The Natha (literally “lord”) sampradaya has been one of the most influential lineages of spiritual masters in the history of India. Many of the current spiritual practices including those of laya yoga, hatha yoga etc. can be traced to these masters.

Therefore, the third segment of Guru Poornima series will deal with Gorakshanatha, the second among the nine Natha’s.

His Life: According to modern scholarship, Gorakshanatha lived somewhere between 10th and 11th century. But no definite information is available regarding his birth date, place or life events. He is considered as one of the 84 Siddha Maha-Yogis and as the founder of what later came to be known as Hatha Yoga.

Traditionally, he is considered as one among the nine immortal Nathas, and a manifestation of Lord Shiva.

Accounts about his power and miracles are heard throughout the length and breadth of the country, from Nepal in the north to Maharashtra in the south, and from Punjab in the west to Assam in the east.

According to one such famous account, once, when Matsyendranatha, the teacher of Gorakshanatha, had gone into a land of women called Kadali-vana, he fell into the snares of 1600 women, and he completely forgot about his real nature and the powers he had.

At that time, it was Gorakshanatha, who went there and saved his master by reminding him his true personality. Some accounts, also believe that this whole episode was a play of Matsyendranatha to test Gorakshanatha.

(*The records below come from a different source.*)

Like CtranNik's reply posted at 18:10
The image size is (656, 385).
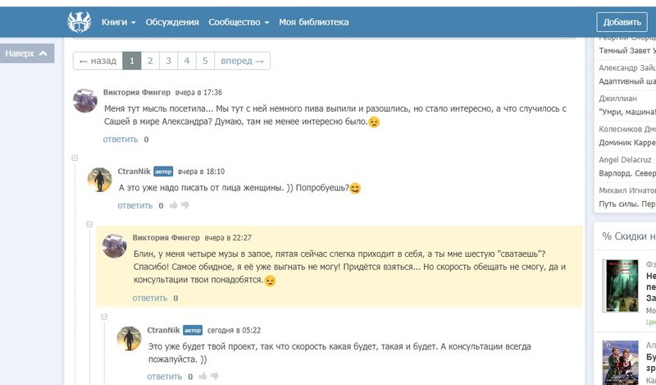pos(173,205)
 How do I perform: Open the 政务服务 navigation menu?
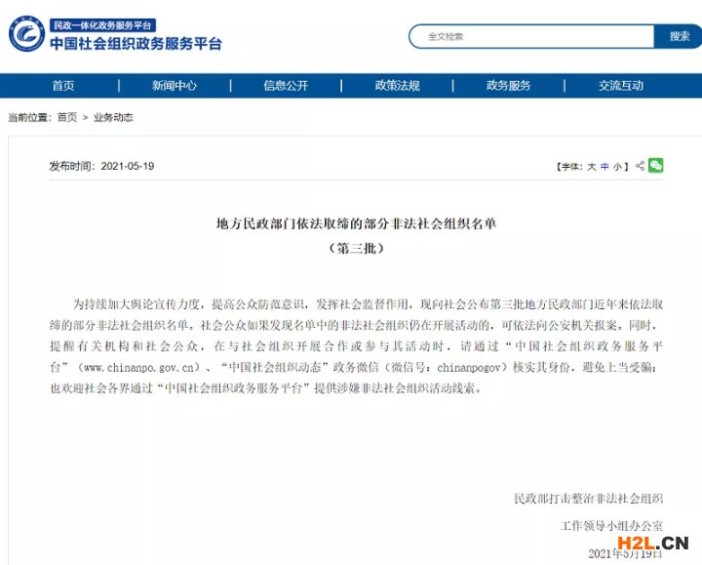[509, 86]
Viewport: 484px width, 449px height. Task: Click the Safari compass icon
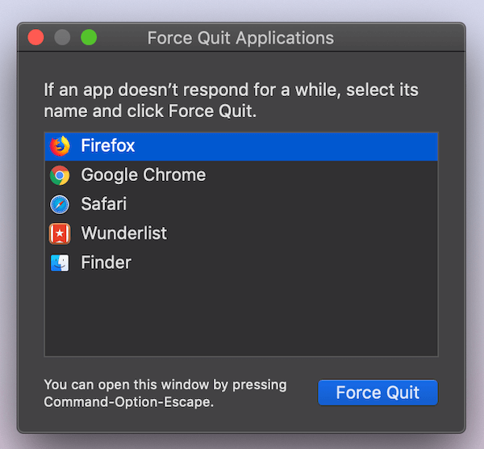(60, 204)
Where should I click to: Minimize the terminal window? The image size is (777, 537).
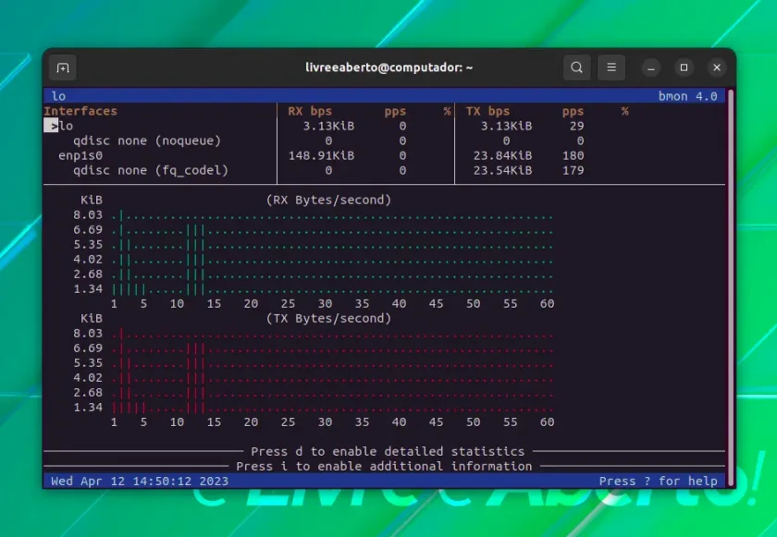pos(651,67)
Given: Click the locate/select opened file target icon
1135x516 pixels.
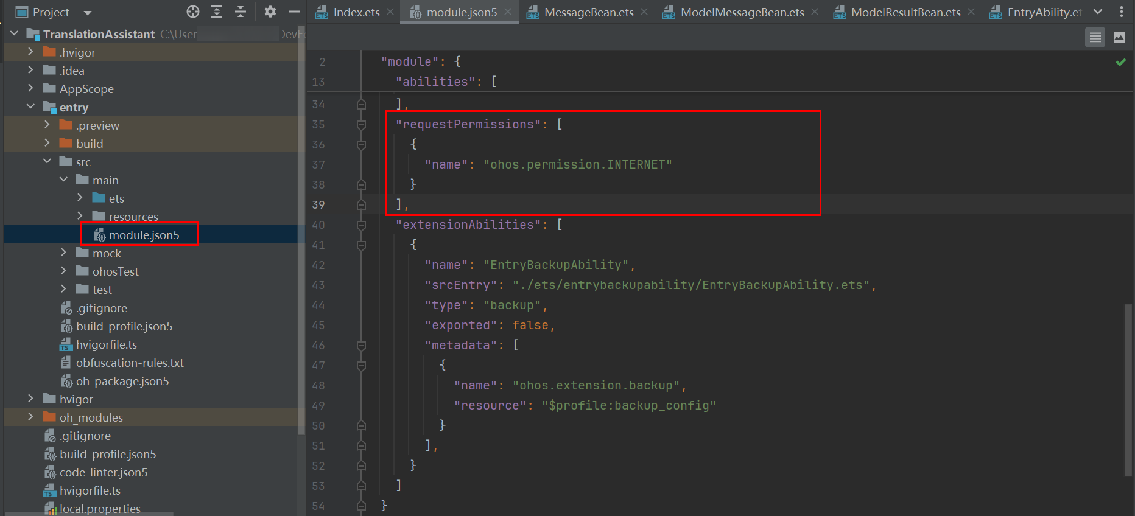Looking at the screenshot, I should [x=193, y=12].
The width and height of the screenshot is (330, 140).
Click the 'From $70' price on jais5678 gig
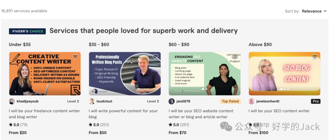[x=178, y=133]

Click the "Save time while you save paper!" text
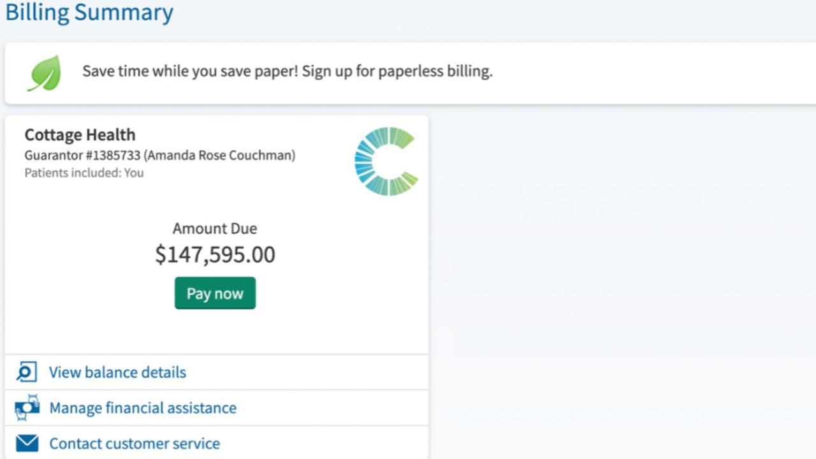tap(190, 71)

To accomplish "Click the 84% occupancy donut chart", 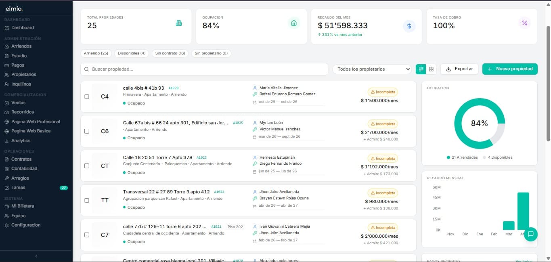I will (x=479, y=123).
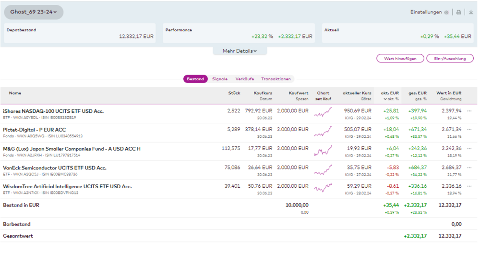
Task: Click the print icon
Action: coord(459,12)
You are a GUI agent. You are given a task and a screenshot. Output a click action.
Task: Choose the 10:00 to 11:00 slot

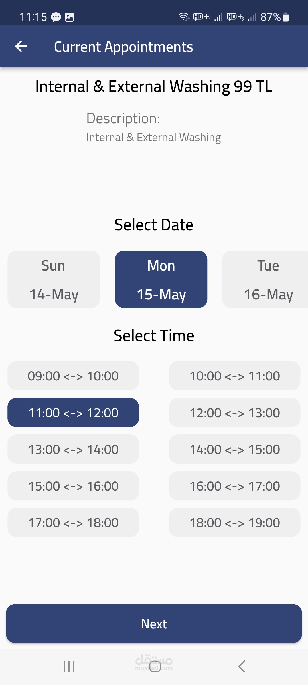click(x=234, y=376)
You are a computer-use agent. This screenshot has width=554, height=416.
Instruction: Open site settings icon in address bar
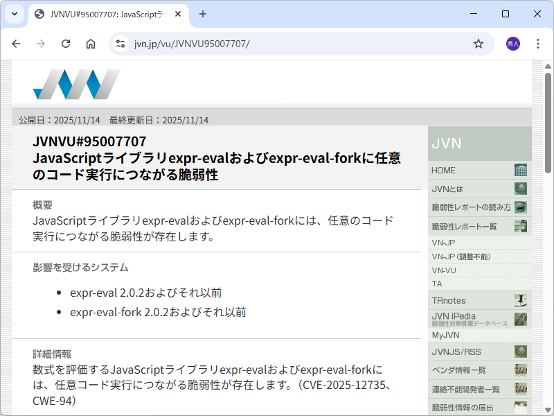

Regarding the birth of Gorakshanatha, various legends have appeared. According to one such account, Lord Shiva had given prasad (food) to a woman to eat, saying she would give birth to a son. Twelve years later, when Matsyendranatha went to the woman to see her son, he was informed that the woman had thrown the prasad upon a dung-hill. Matsyendranatha found a young boy of twelve years, near the place where the dung hill stood.

His Guru: Matsyendranatha is the founder of Kaula tradition and is first among the nine nathas. He is said to have been initiated by Lord Shiva himself who is referred as Adi Natha.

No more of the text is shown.